**REQUIRED WORK:** All of the entries are to be written out again verbatim.

(Stored items from a collection)
▼

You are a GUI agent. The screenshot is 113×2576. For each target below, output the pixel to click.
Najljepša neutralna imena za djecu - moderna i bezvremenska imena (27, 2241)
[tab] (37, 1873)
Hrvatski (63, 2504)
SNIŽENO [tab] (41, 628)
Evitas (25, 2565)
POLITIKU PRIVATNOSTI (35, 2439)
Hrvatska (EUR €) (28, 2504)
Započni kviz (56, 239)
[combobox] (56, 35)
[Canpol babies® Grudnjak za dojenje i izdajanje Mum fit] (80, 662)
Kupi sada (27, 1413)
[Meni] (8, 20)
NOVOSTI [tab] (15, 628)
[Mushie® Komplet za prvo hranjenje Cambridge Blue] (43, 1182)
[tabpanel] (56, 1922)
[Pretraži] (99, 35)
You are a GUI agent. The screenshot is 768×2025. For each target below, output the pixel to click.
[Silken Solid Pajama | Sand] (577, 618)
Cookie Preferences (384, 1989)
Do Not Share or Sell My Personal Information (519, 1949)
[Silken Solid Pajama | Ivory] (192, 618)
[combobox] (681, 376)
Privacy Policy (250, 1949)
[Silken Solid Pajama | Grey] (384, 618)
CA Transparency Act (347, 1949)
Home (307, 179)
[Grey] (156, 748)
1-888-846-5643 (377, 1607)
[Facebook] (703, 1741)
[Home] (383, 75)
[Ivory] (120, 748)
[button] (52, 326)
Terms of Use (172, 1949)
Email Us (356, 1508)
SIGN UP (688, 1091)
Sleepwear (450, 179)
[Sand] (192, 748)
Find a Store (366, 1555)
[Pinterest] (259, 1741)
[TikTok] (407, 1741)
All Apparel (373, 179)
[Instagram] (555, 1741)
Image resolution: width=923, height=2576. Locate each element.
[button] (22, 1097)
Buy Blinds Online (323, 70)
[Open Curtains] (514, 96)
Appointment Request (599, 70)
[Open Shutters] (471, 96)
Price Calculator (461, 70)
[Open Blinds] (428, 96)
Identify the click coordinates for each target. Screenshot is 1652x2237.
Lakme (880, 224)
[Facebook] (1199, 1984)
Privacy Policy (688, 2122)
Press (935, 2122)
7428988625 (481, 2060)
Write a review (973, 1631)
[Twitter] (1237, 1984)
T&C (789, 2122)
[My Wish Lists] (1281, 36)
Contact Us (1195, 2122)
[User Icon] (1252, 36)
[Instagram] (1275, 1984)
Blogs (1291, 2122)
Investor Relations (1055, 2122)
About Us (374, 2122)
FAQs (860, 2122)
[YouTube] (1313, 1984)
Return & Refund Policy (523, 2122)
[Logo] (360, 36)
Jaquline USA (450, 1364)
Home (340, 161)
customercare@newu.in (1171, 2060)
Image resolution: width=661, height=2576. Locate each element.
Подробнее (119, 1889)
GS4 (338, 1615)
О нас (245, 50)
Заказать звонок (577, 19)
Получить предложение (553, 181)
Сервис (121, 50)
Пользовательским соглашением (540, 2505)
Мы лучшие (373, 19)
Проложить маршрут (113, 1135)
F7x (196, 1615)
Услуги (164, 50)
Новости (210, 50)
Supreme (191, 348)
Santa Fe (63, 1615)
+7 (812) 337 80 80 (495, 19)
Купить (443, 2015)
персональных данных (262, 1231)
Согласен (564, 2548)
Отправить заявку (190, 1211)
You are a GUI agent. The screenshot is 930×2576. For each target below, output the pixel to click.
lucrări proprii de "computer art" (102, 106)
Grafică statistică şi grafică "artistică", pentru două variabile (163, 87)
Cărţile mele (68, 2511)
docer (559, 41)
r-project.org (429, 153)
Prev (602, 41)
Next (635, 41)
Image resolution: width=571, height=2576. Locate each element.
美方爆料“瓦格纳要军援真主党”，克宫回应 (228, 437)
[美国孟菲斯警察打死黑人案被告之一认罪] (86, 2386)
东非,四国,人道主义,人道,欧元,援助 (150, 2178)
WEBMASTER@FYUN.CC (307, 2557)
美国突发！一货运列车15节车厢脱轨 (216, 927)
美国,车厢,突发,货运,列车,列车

▲

**EXPECTED ANSWER:**
You are a GUI agent. The screenshot is 113×2576. For each target below, output the pixel to click.
Najljepša neutralna imena za djecu - moderna i bezvremenska imena (27, 2241)
[tab] (37, 1873)
Hrvatski (63, 2504)
SNIŽENO [tab] (41, 628)
Evitas (25, 2565)
POLITIKU PRIVATNOSTI (35, 2439)
Hrvatska (EUR €) (28, 2504)
Započni kviz (56, 239)
[combobox] (56, 35)
[Canpol babies® Grudnjak za dojenje i izdajanje Mum fit] (80, 662)
Kupi sada (27, 1413)
[Meni] (8, 20)
NOVOSTI [tab] (15, 628)
[Mushie® Komplet za prvo hranjenje Cambridge Blue] (43, 1182)
[tabpanel] (56, 1922)
[Pretraži] (99, 35)
You are a GUI agent. The screenshot is 768×2025. For each target below, output the pixel to click.
[Silken Solid Pajama | Sand] (577, 618)
Cookie Preferences (384, 1989)
Do Not Share or Sell My Personal Information (519, 1949)
[Silken Solid Pajama | Ivory] (192, 618)
[combobox] (681, 376)
Privacy Policy (250, 1949)
[Silken Solid Pajama | Grey] (384, 618)
CA Transparency Act (347, 1949)
Home (307, 179)
[Grey] (156, 748)
1-888-846-5643 (377, 1607)
[Facebook] (703, 1741)
[Home] (383, 75)
[Ivory] (120, 748)
[button] (52, 326)
Terms of Use (172, 1949)
Email Us (356, 1508)
SIGN UP (688, 1091)
Sleepwear (450, 179)
[Sand] (192, 748)
Find a Store (366, 1555)
[Pinterest] (259, 1741)
[TikTok] (407, 1741)
All Apparel (373, 179)
[Instagram] (555, 1741)
Image resolution: width=923, height=2576. Locate each element.
[button] (22, 1097)
Buy Blinds Online (323, 70)
[Open Curtains] (514, 96)
Appointment Request (599, 70)
[Open Shutters] (471, 96)
Price Calculator (461, 70)
[Open Blinds] (428, 96)
Identify the click coordinates for each target. Screenshot is 1652x2237.
Lakme (880, 224)
[Facebook] (1199, 1984)
Privacy Policy (688, 2122)
Press (935, 2122)
7428988625 (481, 2060)
Write a review (973, 1631)
[Twitter] (1237, 1984)
T&C (789, 2122)
[My Wish Lists] (1281, 36)
Contact Us (1195, 2122)
[User Icon] (1252, 36)
[Instagram] (1275, 1984)
Blogs (1291, 2122)
Investor Relations (1055, 2122)
About Us (374, 2122)
FAQs (860, 2122)
[YouTube] (1313, 1984)
Return & Refund Policy (523, 2122)
[Logo] (360, 36)
Jaquline USA (450, 1364)
Home (340, 161)
customercare@newu.in (1171, 2060)
Image resolution: width=661, height=2576. Locate each element.
Подробнее (119, 1889)
GS4 (338, 1615)
О нас (245, 50)
Заказать звонок (577, 19)
Получить предложение (553, 181)
Сервис (121, 50)
Пользовательским соглашением (540, 2505)
Мы лучшие (373, 19)
Проложить маршрут (113, 1135)
F7x (196, 1615)
Услуги (164, 50)
Новости (210, 50)
Supreme (191, 348)
Santa Fe (63, 1615)
+7 (812) 337 80 80 (495, 19)
Купить (443, 2015)
персональных данных (262, 1231)
Согласен (564, 2548)
Отправить заявку (190, 1211)
You are a GUI agent. The screenshot is 930×2576. For each target below, output the pixel to click.
lucrări proprii de "computer art" (102, 106)
Grafică statistică şi grafică "artistică", pentru două variabile (163, 87)
Cărţile mele (68, 2511)
docer (559, 41)
r-project.org (429, 153)
Prev (602, 41)
Next (635, 41)
Image resolution: width=571, height=2576. Locate each element.
美方爆料“瓦格纳要军援真主党”，克宫回应 (228, 437)
[美国孟菲斯警察打死黑人案被告之一认罪] (86, 2386)
东非,四国,人道主义,人道,欧元,援助 (150, 2178)
WEBMASTER@FYUN.CC (307, 2557)
美国突发！一货运列车15节车厢脱轨 (216, 927)
美国,车厢,突发,货运,列车,列车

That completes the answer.